Hindistan'da; Pakistan, Afganistan ve Bangladeş'ten gelen 6 dini gruba vatandaşlık yolunu açan, ancak aynı durumdaki Müslüman göçmenleri kapsam dışı bırakacak şekilde değiştirilen "Vatandaşlık Yasası"na karşı protestolar esnasında başkent Yeni Delhi’nin kuzeydoğusundaki bazı bölgelerde Hindu grupları ve Hint güvenlik güçleri işbirliğiyle Müslümanlara karşı kitlesel bir linç girişiminin başlatıldığı, ev ve iş yerlerinin basıldığı, camilerin ateşe verildiği ve Müslümanların can ve mal kayıpları yaşadığı haberleri dünya basınında yer almıştır.

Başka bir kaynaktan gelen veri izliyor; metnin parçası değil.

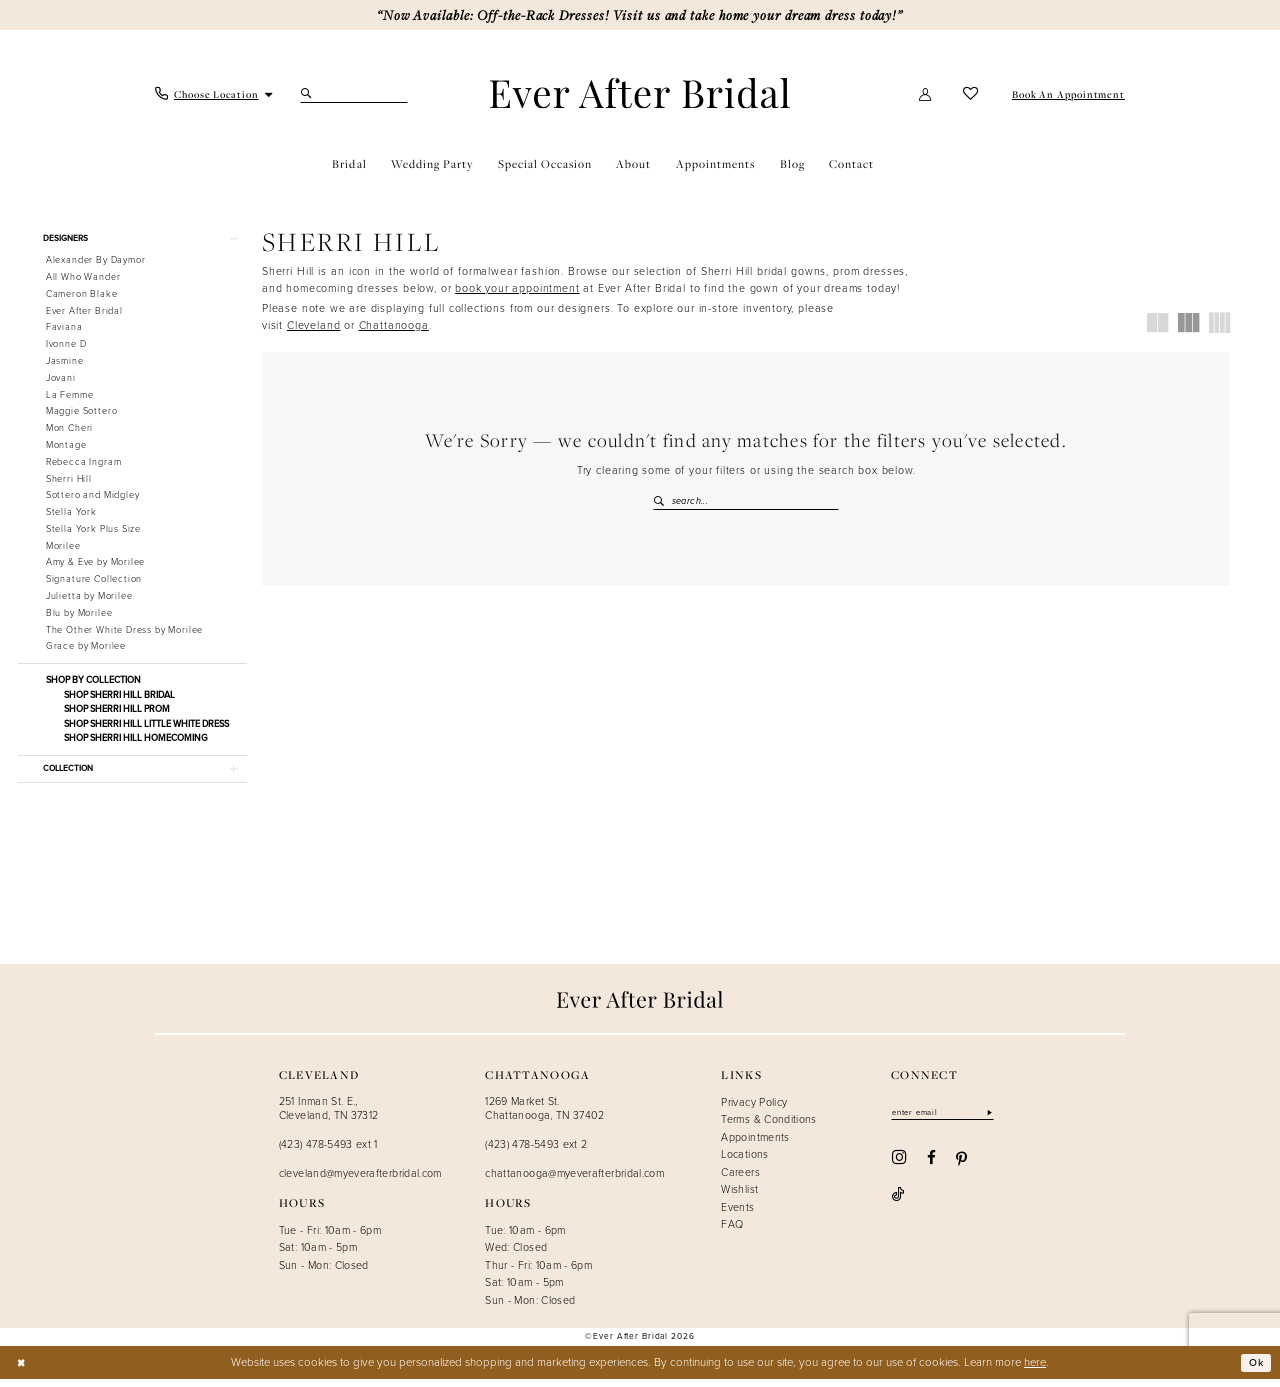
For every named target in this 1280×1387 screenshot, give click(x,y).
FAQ (732, 1232)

BM İnsan Hakları Yüksek Komiseri Michelle Bachelet, BM İnsan Hakları Konseyinin 43'üncü oturumunda; “yasanın büyük endişe kaynağı olduğunu, diğer gruplar tarafından Müslümanlara yönelik saldırılara karşı polisin harekete geçmediğine ve barışçıl protestoculara karşı polisin aşırı güç kullandığına dair gelen haberlerden endişeliyim” dediğini bilmekteyiz.

Bu Bağlamda;

  1. Vatandaşlık Yasasının çıkartılması ve sonrasında yaşanan gelişmelerle ilgili Müslüman halkın siyasal ve sosyal haklarıyla ilgili Türkiye Cumhuriyeti herhangi bir diplomatik temasta bulunmuş mudur?
  2. Yaşanan gelişmeler üzerine Bakanlığınızca Hindistan devlet yetkilikleriyle resmi herhangi bir görüşme yapılmış mıdır?

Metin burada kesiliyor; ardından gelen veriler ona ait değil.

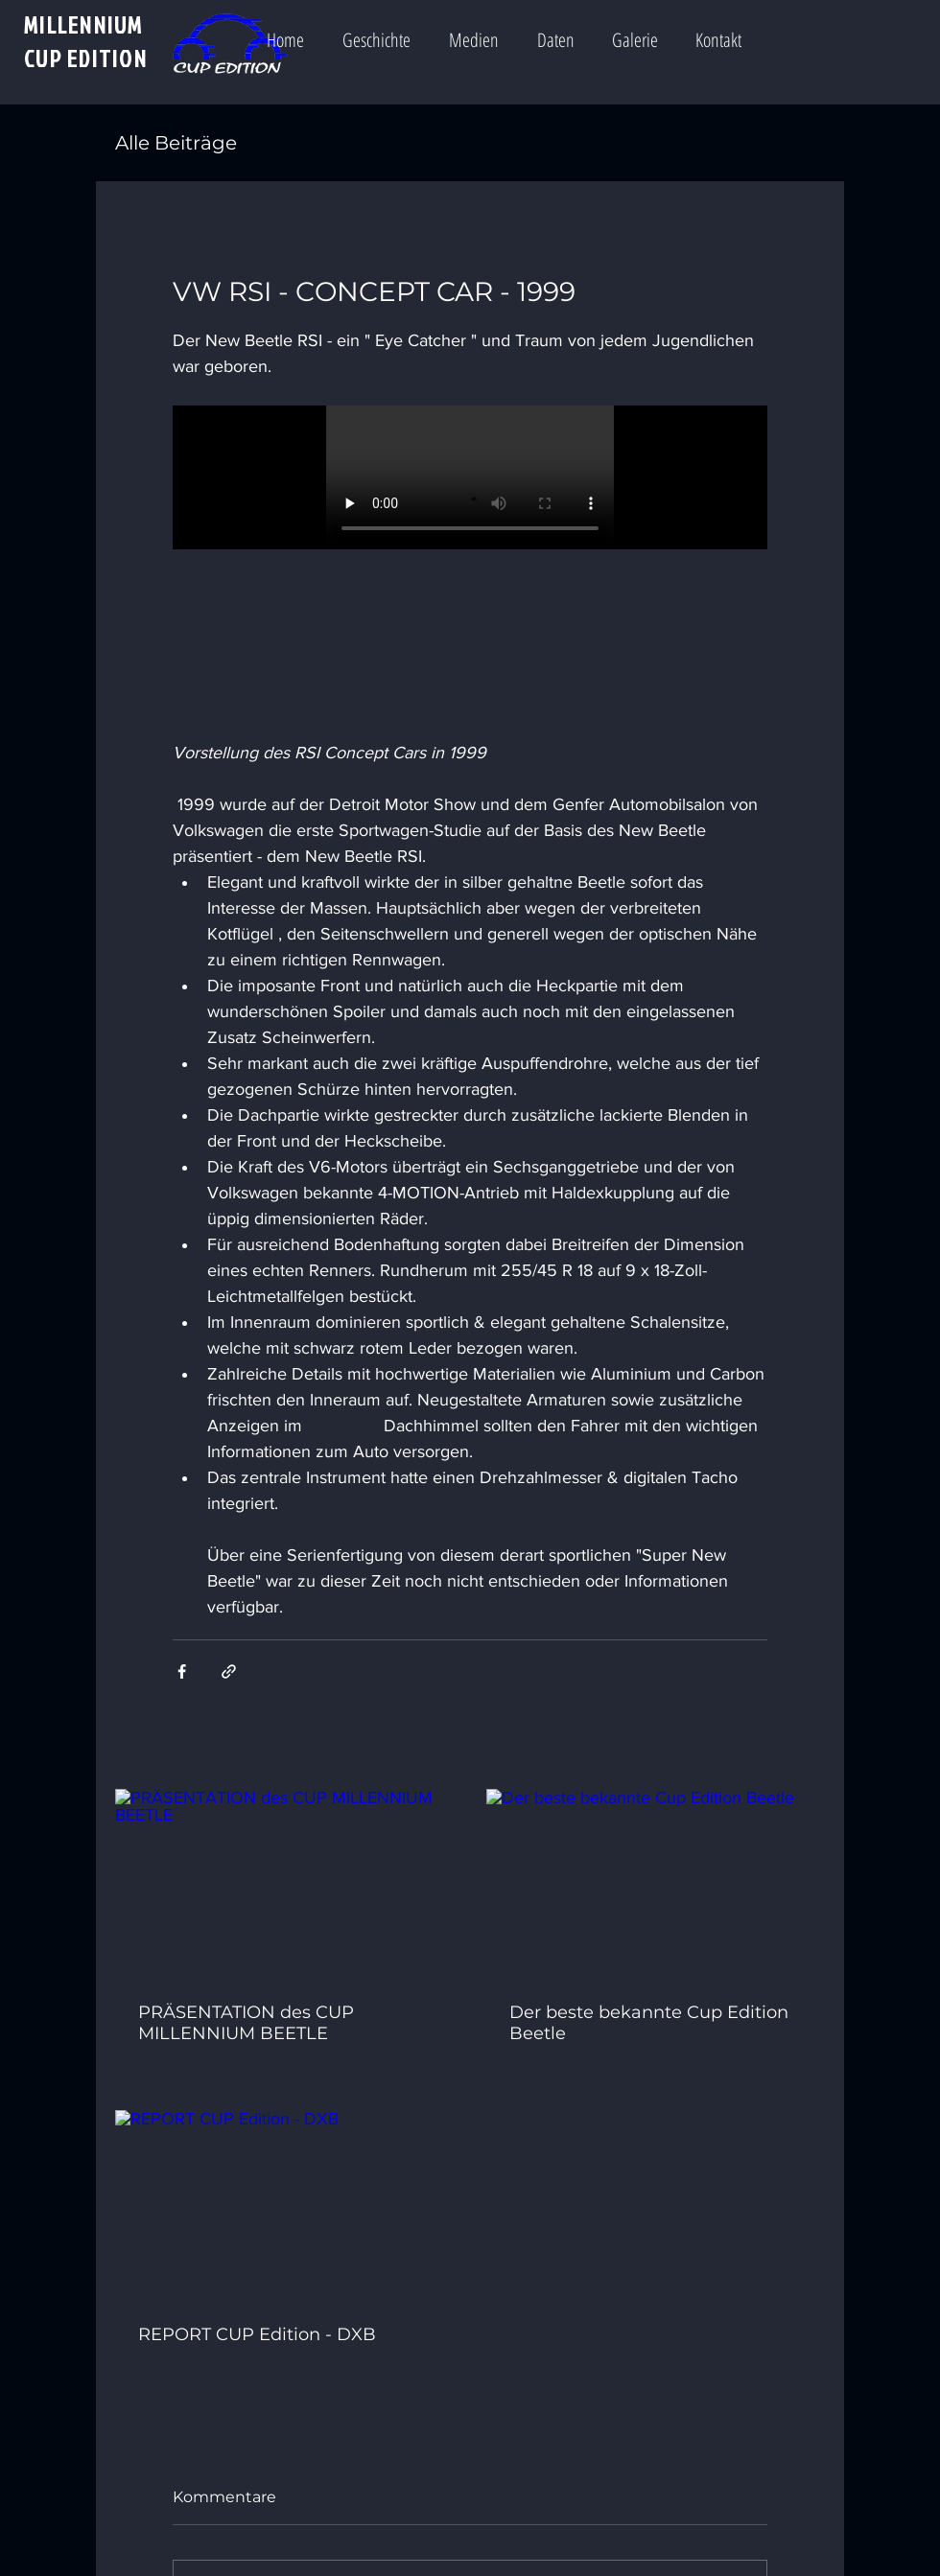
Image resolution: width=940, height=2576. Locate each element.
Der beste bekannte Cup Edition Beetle (648, 2023)
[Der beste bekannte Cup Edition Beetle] (655, 1884)
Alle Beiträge (176, 142)
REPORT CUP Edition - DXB (257, 2334)
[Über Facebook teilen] (182, 1671)
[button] (485, 32)
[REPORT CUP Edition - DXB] (284, 2205)
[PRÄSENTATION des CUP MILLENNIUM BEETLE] (284, 1884)
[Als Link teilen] (229, 1671)
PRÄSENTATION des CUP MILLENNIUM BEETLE (246, 2023)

  3. Hindistan’daki vatandaşlarımız yaşanan hadiselerden etkilenmiş midir? Olaylardan etkilenen vatandaşlarımız Bakanlığınızca takip ediliyor mu?
  4. Yaşanan olayların sebeplerini tespit etmek, olaylar esnasında yaşanan can ve mal kayıpları ve genel bilançoyu tespit etmek üzere çalışan organize bir biriminiz mevcut mudur?